Work request a:
Using the article on the parliamentary inquiry below, decide whether each statement agrees with it. Answer yes or no for each, quoting the deciding words of the article.
(i) The inquiry's reporting date has been moved to November 30.
(ii) Don Harwin became Arts Minister after 18 years in the Legislative Council.
(iii) Amanda Chadwick was elected to Parramatta Council by local voters.

Passage:
*** Begin section ***

Pointed questions at the parliamentary inquiry

Premier Gladys Berejiklian’s Coalition government in NSW is under increasing fire over its arts policy following the latest hearing by the Upper House Inquiry into Museums and Galleries. The public inquiry, which has again postponed its reporting date (now it’s November 30), is finding a lot that doesn’t add up in the vandalising of the Powerhouse Museum which the government wants to move from Ultimo to Parramatta.

Arts Minister Don Harwin

The main witnesses giving evidence at the August 29 session were Arts Minister Don Harwin, appointed in January this year after 18 years in the Legislative Council, and Parramatta Council administrator Amanda Chadwick, appointed in May 2016 by the State government when the former Council was dissolved under then Premier Mike Baird’s council amalgamation plan.

They faced pointed questioning, particularly from inquiry committee chair Robert Borsak (Shooters and Fishers), David Shoebridge (Greens) and – clearly scenting some disarray over cultural policy in Coalition ranks – Labor’s Walt Secord.

*** End section ***

Work request b: From the records, extract the lines from the line with "Describe the element at coordinates (667, 362)" up to and including the line with "coordinates (769, 1013).". Reproduce them without any change.

Dataset:
*** Begin section ***

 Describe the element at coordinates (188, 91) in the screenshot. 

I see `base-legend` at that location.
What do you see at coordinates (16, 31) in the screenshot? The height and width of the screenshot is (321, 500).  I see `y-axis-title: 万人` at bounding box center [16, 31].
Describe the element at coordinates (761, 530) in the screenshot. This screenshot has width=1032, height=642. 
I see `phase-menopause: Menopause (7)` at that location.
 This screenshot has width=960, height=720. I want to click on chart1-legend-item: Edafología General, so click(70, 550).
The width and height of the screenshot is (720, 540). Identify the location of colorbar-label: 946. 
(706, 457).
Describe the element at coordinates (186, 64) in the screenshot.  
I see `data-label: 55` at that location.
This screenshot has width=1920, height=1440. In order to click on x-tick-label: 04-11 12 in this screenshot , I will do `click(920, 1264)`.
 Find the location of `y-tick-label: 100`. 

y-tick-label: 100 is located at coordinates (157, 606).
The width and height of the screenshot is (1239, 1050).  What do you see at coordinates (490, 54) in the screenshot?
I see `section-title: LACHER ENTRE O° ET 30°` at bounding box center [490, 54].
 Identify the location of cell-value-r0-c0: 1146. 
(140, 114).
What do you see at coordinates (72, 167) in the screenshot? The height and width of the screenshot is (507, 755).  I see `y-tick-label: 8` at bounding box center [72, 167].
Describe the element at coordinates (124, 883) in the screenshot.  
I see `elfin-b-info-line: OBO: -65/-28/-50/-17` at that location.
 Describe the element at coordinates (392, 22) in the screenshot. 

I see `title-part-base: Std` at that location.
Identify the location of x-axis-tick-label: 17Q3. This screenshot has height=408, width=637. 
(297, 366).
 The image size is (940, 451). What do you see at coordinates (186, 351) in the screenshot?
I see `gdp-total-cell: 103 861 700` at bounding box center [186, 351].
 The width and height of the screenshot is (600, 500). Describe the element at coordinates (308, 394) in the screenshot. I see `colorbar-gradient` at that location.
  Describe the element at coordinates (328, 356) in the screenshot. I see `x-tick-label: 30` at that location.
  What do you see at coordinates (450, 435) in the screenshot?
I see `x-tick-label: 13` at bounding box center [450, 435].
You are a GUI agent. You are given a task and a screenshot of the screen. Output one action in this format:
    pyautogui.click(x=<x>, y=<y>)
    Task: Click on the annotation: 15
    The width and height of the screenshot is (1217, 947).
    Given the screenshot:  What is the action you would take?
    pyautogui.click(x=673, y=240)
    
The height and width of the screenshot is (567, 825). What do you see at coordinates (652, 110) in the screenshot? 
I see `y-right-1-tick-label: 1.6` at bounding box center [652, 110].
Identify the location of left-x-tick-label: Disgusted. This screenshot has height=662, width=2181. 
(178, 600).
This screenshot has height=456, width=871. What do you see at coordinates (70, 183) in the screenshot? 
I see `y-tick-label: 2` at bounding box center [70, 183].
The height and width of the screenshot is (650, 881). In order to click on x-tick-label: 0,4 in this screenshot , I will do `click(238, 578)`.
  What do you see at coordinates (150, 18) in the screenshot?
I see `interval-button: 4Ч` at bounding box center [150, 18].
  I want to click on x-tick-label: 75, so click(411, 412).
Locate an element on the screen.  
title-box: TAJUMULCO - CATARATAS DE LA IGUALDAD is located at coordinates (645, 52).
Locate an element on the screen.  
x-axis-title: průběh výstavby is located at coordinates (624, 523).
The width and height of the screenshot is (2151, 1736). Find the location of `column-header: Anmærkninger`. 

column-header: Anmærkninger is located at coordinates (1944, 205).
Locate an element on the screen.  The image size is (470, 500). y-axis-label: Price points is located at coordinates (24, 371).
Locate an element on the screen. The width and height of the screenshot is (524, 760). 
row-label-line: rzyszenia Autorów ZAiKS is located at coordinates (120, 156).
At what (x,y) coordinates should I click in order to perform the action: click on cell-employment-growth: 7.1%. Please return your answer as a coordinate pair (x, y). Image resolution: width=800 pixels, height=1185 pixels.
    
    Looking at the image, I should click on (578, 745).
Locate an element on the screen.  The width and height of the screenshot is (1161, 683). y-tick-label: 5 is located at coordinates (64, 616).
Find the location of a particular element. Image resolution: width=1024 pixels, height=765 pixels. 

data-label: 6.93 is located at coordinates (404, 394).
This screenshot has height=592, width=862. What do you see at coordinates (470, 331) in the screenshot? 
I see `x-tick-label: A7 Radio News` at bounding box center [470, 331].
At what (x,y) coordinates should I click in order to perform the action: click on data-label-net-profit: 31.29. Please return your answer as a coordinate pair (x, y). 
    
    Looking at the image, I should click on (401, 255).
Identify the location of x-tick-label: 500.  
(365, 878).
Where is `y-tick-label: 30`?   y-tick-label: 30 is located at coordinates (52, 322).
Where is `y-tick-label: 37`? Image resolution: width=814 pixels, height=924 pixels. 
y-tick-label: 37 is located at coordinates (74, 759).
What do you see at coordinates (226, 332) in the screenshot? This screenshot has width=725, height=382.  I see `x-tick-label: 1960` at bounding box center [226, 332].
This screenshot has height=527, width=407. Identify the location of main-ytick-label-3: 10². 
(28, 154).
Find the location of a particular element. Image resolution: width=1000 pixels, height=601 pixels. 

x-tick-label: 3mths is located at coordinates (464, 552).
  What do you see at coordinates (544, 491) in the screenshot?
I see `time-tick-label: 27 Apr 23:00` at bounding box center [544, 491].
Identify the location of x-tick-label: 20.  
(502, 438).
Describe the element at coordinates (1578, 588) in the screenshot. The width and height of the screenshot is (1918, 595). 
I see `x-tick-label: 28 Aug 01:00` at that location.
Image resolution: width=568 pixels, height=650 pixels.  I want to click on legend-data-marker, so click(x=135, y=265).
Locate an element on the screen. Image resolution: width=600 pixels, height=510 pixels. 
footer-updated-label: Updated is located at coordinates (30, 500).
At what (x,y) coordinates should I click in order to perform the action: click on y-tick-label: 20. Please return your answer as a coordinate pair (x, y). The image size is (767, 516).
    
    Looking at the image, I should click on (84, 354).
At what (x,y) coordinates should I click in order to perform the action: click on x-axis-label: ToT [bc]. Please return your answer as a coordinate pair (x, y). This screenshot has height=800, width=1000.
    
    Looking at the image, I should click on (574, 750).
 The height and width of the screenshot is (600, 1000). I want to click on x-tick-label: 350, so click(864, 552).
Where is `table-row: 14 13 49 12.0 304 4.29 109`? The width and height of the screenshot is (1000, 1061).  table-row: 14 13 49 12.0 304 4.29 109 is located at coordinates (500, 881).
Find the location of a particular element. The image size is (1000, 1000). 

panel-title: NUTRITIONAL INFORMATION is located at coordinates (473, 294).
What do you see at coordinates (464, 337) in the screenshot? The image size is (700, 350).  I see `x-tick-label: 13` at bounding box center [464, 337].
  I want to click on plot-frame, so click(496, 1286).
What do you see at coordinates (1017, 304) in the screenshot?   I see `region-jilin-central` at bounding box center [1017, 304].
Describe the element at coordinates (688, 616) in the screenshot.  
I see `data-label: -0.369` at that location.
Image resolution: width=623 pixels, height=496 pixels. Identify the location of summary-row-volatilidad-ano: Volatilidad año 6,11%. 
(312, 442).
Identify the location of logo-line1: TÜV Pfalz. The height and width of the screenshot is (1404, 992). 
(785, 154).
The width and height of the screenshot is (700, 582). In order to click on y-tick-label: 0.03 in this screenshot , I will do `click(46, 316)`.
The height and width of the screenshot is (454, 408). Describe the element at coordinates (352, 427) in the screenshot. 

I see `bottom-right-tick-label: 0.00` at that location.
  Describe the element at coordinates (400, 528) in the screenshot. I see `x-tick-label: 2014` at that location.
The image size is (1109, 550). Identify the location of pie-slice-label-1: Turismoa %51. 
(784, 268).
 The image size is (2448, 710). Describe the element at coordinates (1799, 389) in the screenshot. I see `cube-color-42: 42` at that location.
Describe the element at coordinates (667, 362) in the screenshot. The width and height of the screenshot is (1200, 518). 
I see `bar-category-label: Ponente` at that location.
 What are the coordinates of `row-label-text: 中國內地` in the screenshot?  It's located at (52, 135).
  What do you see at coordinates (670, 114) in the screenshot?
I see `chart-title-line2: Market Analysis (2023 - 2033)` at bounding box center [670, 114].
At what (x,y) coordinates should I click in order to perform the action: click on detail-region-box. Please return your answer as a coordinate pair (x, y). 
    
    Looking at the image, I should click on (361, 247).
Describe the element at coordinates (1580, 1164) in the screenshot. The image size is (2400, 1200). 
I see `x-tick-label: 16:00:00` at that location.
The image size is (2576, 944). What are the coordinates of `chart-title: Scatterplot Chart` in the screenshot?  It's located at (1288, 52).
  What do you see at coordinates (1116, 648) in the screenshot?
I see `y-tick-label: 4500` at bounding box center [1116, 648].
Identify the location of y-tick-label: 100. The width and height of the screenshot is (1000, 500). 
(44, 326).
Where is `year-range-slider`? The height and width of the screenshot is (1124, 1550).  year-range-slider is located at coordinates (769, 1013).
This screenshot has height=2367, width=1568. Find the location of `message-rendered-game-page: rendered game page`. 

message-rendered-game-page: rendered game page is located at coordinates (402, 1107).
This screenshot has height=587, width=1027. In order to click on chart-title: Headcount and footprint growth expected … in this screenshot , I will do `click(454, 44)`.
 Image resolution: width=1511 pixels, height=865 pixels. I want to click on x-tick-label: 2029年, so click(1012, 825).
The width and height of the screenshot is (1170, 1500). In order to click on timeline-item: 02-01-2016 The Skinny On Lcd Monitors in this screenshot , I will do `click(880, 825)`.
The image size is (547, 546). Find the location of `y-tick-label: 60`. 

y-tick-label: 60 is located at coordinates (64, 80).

*** End section ***

Result a:
(i) Yes: "now it’s November 30"
(ii) Yes: "appointed in January this year after 18 years in the Legislative Council"
(iii) No: "appointed in May 2016 by the State government"

Result b:
Describe the element at coordinates (667, 362) in the screenshot. The width and height of the screenshot is (1200, 518). 
I see `bar-category-label: Ponente` at that location.
 What are the coordinates of `row-label-text: 中國內地` in the screenshot?  It's located at (52, 135).
  What do you see at coordinates (670, 114) in the screenshot?
I see `chart-title-line2: Market Analysis (2023 - 2033)` at bounding box center [670, 114].
At what (x,y) coordinates should I click in order to perform the action: click on detail-region-box. Please return your answer as a coordinate pair (x, y). 
    
    Looking at the image, I should click on (361, 247).
Describe the element at coordinates (1580, 1164) in the screenshot. The image size is (2400, 1200). 
I see `x-tick-label: 16:00:00` at that location.
The image size is (2576, 944). What are the coordinates of `chart-title: Scatterplot Chart` in the screenshot?  It's located at (1288, 52).
  What do you see at coordinates (1116, 648) in the screenshot?
I see `y-tick-label: 4500` at bounding box center [1116, 648].
Identify the location of y-tick-label: 100. The width and height of the screenshot is (1000, 500). 
(44, 326).
Where is `year-range-slider`? The height and width of the screenshot is (1124, 1550).  year-range-slider is located at coordinates (769, 1013).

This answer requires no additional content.